Déjà, le titre en met plein la vue. Littéralement. Les écrans sont remplis de bas en haut par un maximum d’éléments : décors, personnages, sols, petites lucioles qui virevoltent et laissent une mince traînée lumineuse derrière eux, etc. Kameo est magnifique et impressionnant. La plaine des Badlands, qui opère comme une sorte d’appendice au traditionnel « hub de niveaux » (comme le château 🏯 de Super Mario 64, si vous ne situiez pas), présente des batailles de milliers de personnages. Certes, tous ont un comportement plus ou moins analogue, mais ils agissent indépendamment autour de trolls gigantesques, de machines de guerre et d’effets de lumière spectaculaires. Je peux vous assurer que lorsque la caméra vous présente tout cela en un plan-séquence, avec force zooms et dézooms lors de ses déplacements, c’est assez ébouriffant.
L’ensemble du jeu n’est pas de ce niveau, bien sûr, avec quelques passages qui se cachent derrière des faux airs de Xbox+. À part ceux-ci, le reste est clairement un cran au-dessus de la génération précédente, notamment à l’aide du bump mapping dont Rare n’a pas hésité à abuser. Moi qui ne suis clairement pas défenseur de cette technique (il n’y a qu’à voir ses rendus foireux dans Call of Duty 2), je dois concéder à Kameo une excellente maîtrise et son utilisation judicieuse. De plus, ce qui brille doit briller, les passages glacés donc, et le reste ne fait pas tâche comme une bagnole de PGR3 et ses mille coups de Polish. Un excellent point pour les graphismes, un poil balancé par quelques fautes de goût dans le design de certains protagonistes éléments (pourtant si adorables en version bébé) et par une modélisation des personnages laissant parfois à désirer.
Visuellement, le titre part donc avec un sérieux avantage rendu possible grâce à la puissance tranquille d’un seul véritable cœur de Xbox 360. Mes craintes ont donc naturellement pu se reporter sur le gameplay vieux de cinq années.

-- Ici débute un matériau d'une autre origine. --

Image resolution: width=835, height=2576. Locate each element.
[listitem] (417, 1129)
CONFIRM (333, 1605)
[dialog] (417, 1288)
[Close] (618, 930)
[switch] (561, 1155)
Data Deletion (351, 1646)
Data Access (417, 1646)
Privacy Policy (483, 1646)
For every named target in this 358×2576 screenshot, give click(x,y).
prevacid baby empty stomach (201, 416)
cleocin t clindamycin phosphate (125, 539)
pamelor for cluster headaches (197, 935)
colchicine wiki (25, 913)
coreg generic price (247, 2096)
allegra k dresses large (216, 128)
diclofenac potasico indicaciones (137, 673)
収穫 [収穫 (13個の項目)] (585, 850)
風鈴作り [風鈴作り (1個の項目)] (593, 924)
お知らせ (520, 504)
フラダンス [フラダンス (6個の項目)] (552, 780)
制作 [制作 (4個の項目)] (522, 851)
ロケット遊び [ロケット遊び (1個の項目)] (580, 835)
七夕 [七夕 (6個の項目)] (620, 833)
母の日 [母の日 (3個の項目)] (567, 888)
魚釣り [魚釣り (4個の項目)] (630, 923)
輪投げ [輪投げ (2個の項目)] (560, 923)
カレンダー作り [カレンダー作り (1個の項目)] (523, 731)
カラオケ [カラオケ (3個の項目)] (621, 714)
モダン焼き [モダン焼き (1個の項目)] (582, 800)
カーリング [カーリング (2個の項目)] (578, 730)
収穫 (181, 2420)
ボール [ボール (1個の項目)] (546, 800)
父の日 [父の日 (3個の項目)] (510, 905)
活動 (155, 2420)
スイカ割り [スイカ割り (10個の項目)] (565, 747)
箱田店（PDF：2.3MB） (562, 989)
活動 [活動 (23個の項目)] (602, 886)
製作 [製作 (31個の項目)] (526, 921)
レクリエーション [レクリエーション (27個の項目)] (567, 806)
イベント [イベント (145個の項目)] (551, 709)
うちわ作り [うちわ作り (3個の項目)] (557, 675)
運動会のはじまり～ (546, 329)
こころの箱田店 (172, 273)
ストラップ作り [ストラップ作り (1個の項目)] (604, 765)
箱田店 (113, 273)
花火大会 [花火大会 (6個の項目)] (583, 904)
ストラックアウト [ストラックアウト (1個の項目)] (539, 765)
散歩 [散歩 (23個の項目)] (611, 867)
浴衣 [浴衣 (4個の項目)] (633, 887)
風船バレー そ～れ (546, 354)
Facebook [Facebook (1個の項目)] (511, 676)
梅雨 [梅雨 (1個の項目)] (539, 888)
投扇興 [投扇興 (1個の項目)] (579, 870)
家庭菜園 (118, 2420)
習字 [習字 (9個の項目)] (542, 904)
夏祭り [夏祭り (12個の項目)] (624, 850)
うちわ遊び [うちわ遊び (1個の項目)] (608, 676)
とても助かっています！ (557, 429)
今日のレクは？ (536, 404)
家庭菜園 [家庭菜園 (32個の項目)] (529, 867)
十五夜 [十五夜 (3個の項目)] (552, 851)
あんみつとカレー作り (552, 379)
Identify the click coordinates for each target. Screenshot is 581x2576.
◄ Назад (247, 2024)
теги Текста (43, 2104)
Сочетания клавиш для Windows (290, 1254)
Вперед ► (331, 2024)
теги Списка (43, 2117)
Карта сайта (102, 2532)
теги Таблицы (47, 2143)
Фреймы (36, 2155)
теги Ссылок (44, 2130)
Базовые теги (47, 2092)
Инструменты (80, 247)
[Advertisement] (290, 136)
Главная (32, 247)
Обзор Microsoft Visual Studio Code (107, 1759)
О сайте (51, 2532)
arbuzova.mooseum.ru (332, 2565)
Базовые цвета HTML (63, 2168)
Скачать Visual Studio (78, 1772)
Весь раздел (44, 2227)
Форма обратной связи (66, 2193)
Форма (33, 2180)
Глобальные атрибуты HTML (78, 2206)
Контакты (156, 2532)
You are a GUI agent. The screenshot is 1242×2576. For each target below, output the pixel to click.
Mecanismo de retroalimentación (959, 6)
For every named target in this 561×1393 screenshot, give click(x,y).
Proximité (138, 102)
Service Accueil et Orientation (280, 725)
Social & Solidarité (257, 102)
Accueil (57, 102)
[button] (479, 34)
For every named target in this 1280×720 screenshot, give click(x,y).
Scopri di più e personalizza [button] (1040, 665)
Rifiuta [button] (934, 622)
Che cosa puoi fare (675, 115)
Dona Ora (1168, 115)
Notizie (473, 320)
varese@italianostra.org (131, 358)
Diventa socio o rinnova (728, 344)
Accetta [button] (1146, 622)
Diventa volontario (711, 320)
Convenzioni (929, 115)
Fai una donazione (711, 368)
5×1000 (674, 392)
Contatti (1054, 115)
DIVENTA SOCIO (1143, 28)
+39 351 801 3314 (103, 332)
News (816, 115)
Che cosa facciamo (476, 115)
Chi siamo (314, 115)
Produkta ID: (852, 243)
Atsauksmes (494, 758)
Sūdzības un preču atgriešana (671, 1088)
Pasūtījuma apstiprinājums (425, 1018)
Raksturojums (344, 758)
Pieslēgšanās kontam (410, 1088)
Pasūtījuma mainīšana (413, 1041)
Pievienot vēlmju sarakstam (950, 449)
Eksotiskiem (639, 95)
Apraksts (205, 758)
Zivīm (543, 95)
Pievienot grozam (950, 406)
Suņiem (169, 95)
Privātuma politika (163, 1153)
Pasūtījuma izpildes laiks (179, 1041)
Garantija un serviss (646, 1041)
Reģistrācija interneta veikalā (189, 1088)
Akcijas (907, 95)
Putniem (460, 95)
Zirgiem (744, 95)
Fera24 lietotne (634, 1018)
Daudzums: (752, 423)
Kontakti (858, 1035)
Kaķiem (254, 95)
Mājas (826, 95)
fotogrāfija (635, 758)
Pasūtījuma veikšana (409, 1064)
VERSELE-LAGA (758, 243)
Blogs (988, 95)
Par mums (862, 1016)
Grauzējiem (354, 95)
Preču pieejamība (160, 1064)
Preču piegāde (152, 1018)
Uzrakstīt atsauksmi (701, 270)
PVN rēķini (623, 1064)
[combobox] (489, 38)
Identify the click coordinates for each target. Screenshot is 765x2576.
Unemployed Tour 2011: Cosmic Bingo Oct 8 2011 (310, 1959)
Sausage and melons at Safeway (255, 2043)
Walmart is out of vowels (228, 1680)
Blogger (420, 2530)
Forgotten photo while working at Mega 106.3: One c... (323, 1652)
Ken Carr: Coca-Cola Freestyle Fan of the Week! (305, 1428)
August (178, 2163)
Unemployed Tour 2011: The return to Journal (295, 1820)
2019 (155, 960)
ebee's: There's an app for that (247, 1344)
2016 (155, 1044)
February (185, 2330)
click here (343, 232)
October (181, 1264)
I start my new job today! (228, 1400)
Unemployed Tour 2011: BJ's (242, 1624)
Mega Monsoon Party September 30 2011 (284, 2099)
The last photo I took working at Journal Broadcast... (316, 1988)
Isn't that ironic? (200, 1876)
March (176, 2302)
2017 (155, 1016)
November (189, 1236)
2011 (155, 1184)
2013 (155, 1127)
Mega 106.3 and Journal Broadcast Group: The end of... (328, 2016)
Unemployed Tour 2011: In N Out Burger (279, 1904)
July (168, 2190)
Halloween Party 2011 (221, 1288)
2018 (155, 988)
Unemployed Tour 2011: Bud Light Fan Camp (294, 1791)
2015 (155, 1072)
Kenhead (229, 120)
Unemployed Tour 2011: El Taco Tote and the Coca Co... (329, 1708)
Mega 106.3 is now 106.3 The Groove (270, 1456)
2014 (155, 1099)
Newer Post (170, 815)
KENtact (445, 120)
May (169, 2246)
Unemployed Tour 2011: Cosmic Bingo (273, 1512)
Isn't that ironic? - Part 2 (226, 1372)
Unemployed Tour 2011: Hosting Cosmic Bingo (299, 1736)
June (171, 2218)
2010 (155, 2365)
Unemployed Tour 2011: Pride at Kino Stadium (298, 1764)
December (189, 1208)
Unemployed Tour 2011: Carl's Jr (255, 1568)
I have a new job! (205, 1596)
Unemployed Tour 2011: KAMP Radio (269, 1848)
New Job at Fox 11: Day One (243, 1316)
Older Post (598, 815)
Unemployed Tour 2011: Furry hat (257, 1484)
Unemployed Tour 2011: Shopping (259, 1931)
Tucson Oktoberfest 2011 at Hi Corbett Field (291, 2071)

Très intuitif dans les faits, il n’en est pas moins désespérément linéaire et classique. Tout du moins, les engrenages de progression ont déjà été vus et revus des dizaines de fois. De plus, la mécanique n’hésite pas à matraquer précisément le prochain objectif et sa méthode de réalisation grâce aux mouvements de caméra, au point vert qui se colle sur la carte sans que l’on ne demande rien, puis au « carnet de voyage ». Ce dernier se paye l’audace de venir nous emmerder au bout de quelques dizaines de secondes d'exploration, alors que l'on a à peine commencé à chercher une méthode, en invectivant le joueur presque comme un abruti. Merci pour ta solution, vieille tête barbue, mais je préfère chercher tout seul. Comprenez que la fonction est, dont acte, rétractable.
Ce n’est pas pour autant que Kameo ne recèle rien de bon, bien au contraire. En jouant sur l’alternance des gameplays, il offre un panel de possibilités relativement original et qui évite avec efficacité la monotonie. Certains types de jeu sont très agréables, d’autres un peu moins, donc tous n’offrent pas le même niveau d’intérêt. À ce titre, j’aurais fusionné certains éléments pour arriver à cinq (au lieu des dix ici présents) et caler les deux restants aux triggers inutilisés de la manette. Reste que malgré quelques problèmes de caméra, le gameplay s’avère particulièrement solide sur la base d’une alternance d’énigmes et d’action. Rare ne nous présente pas de l’inédit, mais ils le font tellement bien qu’on ne leur reprochera pas, encore une fois, de ne pas faire évoluer le genre plate-forme/action.
Il m’aura fallu dix bonnes heures pour arriver au boss de fin, sans perdre de temps, et je m’apprête à en passer encore quelques-unes pour réaliser toutes les quêtes annexes et récupérer les différents items à collectionner. Je ne manquerai pas de profiter encore et encore des musiques symphoniques et orchestrales absolument fabuleuses, malgré un doublage français très faiblard voire absolument ridicule. Vous l’avez compris, malgré quelques petits défauts, dans l’ensemble Kameo frappe très fort et nous fait retrouver la « Rare touch ». Peut-être trop celle de SFA et pas assez celle de Banjo, mais la Rare touch quand même !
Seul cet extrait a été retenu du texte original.